UNICEF’s annual State of the World’s Children report presents a grim picture for the holiday season. The United Nation Children’s Fund reports that more than half of all children face deprivation as a result of poverty, war and the HIV/AIDS crisis.

The 164-page report details the progress that has been made in past years, while making it clear that the progress is no-where near enough. In a foreword to the report, UN Secretary General Kofi Annan urges nations to bear the report’s findings in mind when they meet in 2005 for a review of the Millennium Declaration. Annan writes, “With the childhood of so many under threat, our collective future is compromised.”

The report found that poverty, while worse in developing nations, is also a problem in industrialized nations such as the U.S. The proportion of children living in low-income households in 11 of the 15 “developed nations” rose over the past decade.

Additionally, the report seeks to expand the definition of poverty as a civil rights issue, saying that it is more than material deprivation and leaves children “unable to enjoy their rights, achieve their full potential or participate as full and equal members of society.”
================
→ **Task set**:
- A) Answer these questions using the article on the UNICEF report:
(i) How many pages long is the report?
(ii) In what year will nations meet for a review of the Millennium Declaration?
(iii) In how many of the 15 "developed nations" did the proportion of children living in low-income households rise over the past decade?
- B) Carry on writing the article on the UNICEF report, starting after its final sentence.
The material further down is separate from the article on the UNICEF report.
================
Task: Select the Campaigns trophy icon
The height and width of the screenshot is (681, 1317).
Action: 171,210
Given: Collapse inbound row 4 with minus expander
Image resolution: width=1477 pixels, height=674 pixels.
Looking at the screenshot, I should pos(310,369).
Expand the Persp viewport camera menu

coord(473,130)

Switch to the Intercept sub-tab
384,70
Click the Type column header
================
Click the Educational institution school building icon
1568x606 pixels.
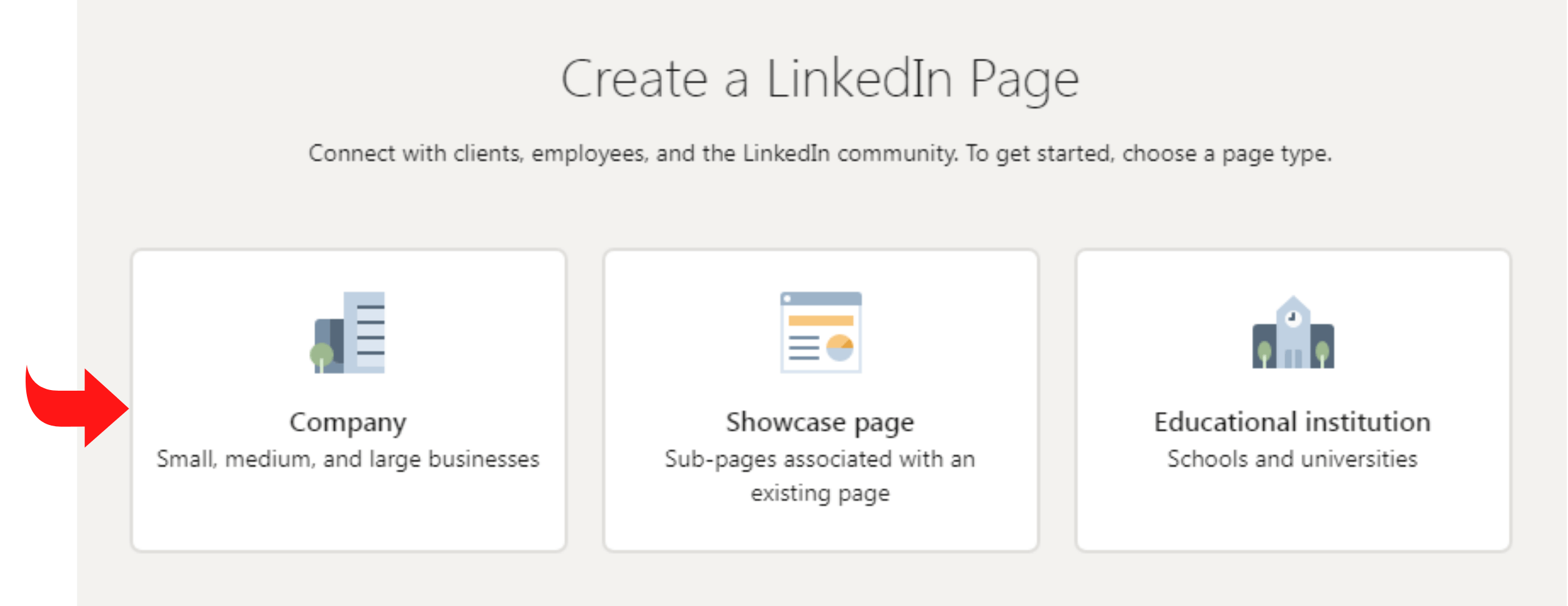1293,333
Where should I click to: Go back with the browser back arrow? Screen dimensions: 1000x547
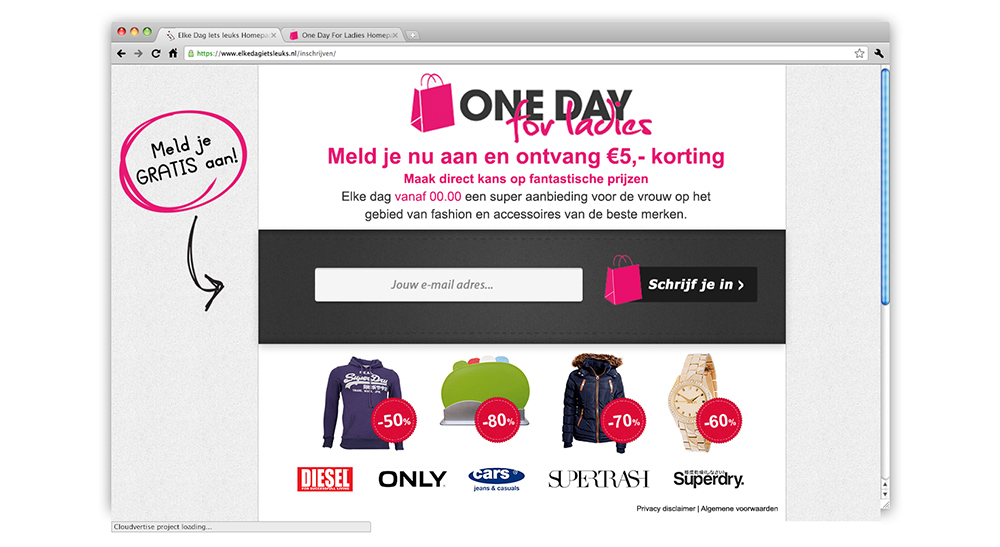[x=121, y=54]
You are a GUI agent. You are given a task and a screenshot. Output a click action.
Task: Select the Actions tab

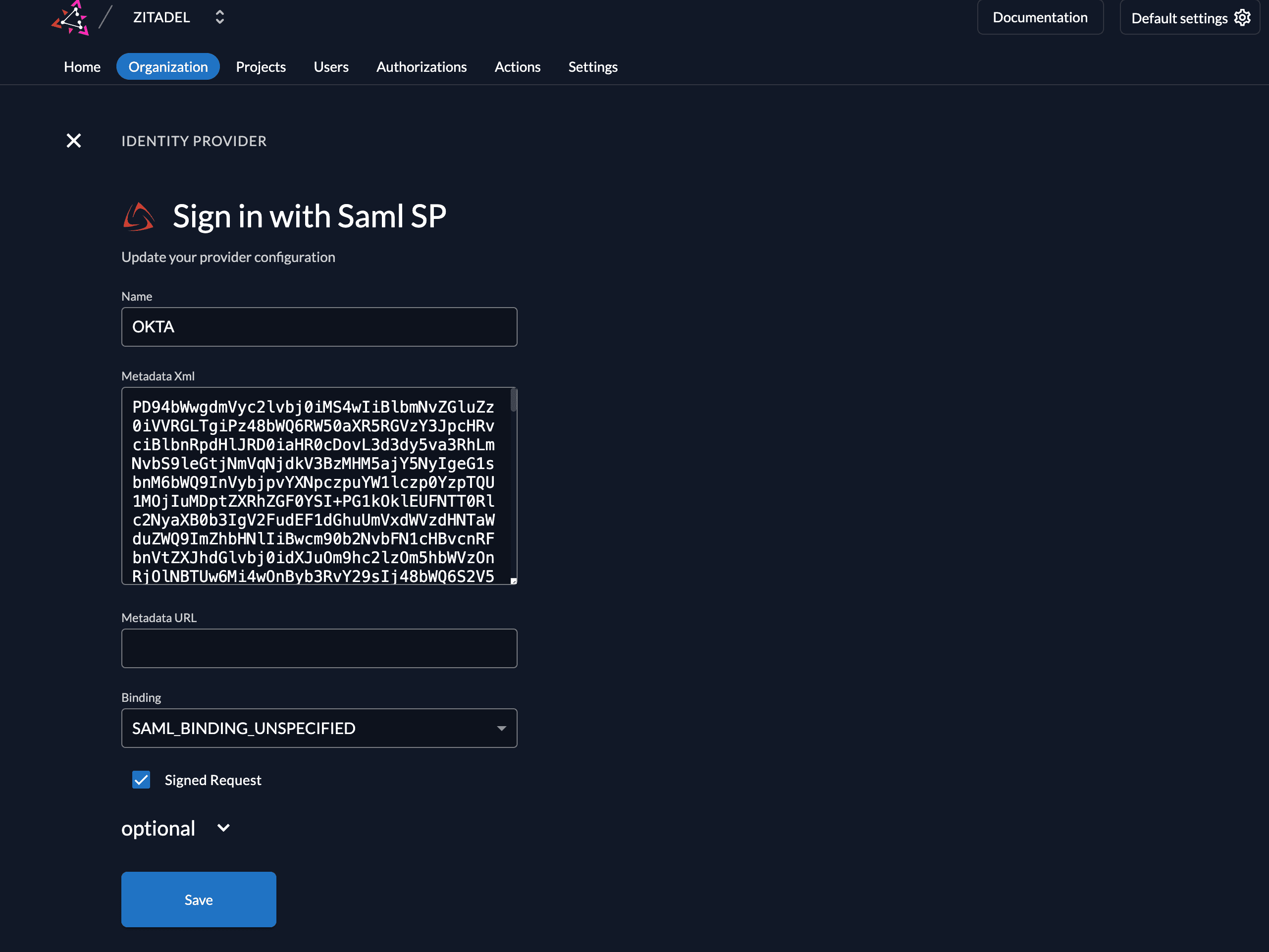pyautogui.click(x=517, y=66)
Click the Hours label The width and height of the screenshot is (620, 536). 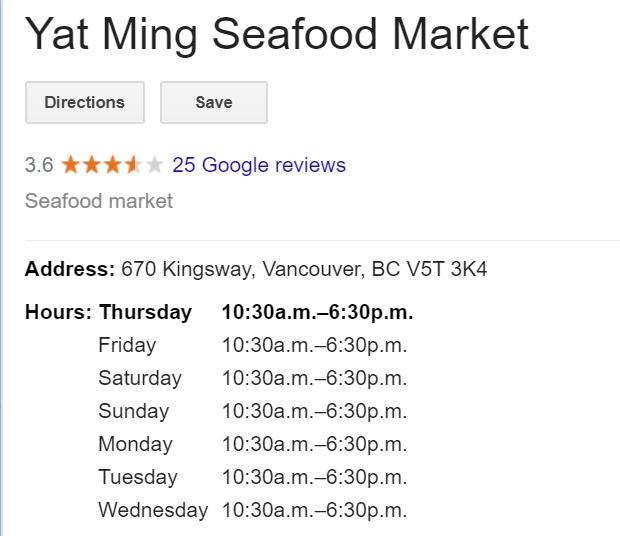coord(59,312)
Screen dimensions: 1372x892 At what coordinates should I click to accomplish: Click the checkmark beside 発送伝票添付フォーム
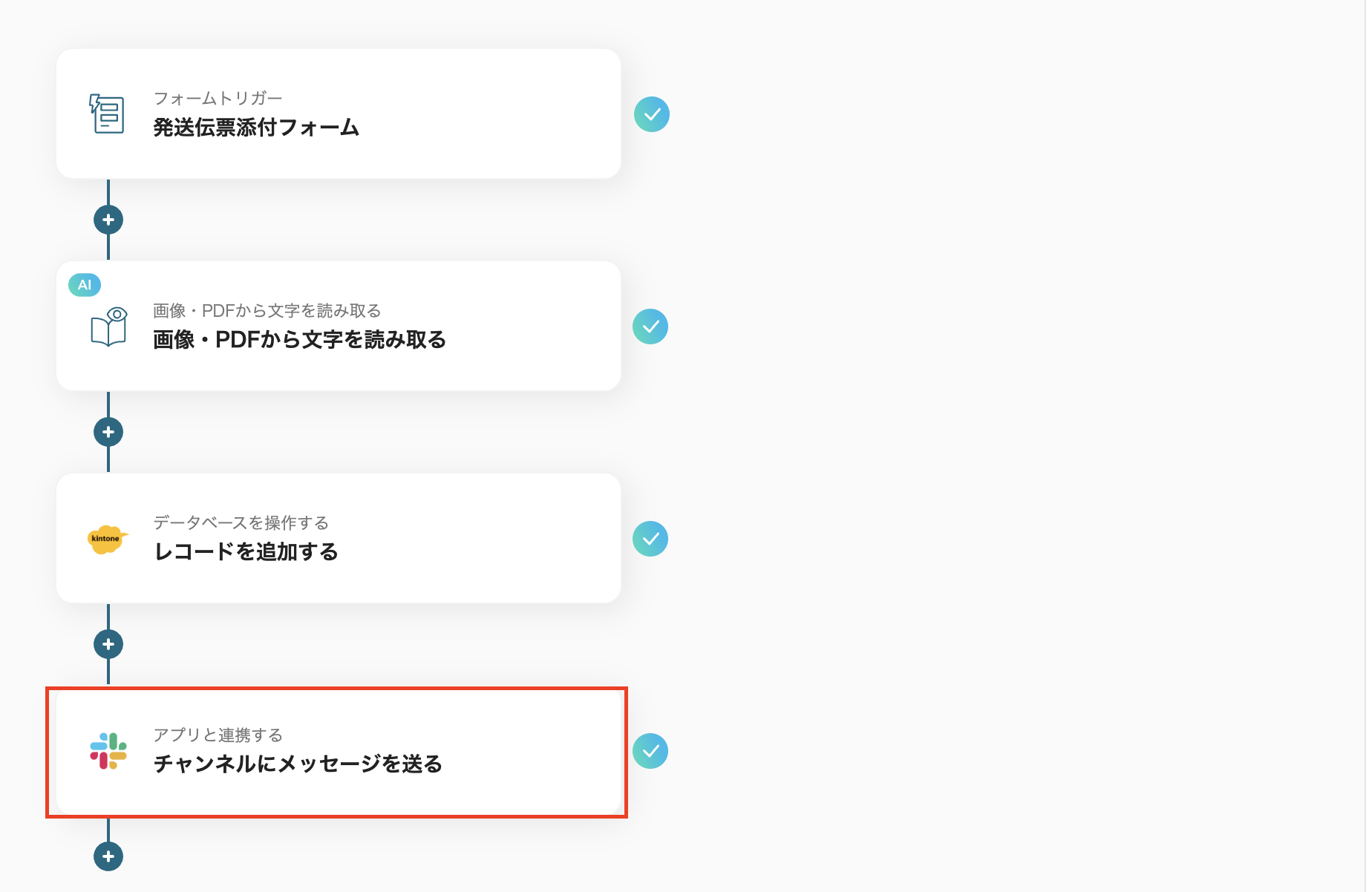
================
→ **Answer section**:
- A)
(i) 164 pages
(ii) 2005
(iii) 11

- B)
Throughout the report, its authors emphesize that worldwide spending on defense, almost $1 trillion annually, is far higher than the amount it would take to solve many of the problems noted, estimated at $40-70 billion.

“Children do not start wars, yet they are the most vulnerable to its deadly effects,” the report states. An estimated 90 percent of all conflict-related deaths since 1990 have been civilians, 80 percent of those have been women and children.

In addition to the practices of recruitment of child soldiers, the report expresses particular concern about the lingering effects of conflict, including psychological trauma, sexual violence and lack of education.

Without making a direct comment on the U.S.-initiated wars since 2001, something UNICEF director Carol Bellamy has come under criticism for, the report cites a Human Rights Watch study that found that the cluster munitions used by coalition forces in Iraq were a major cause of civilian casualties in 2003. Additionally, the report notes that more than 100 children were recently killed in Fallujah, some on their way to school, in the conflict between Iraqis and coalition forces.

The report criticizes the political climate that leads to such conflicts. “Far from seeming safer, the world at the beginning o the 21st century appears more riven by conflict and fear — and its dominant political discourse to be one of war.”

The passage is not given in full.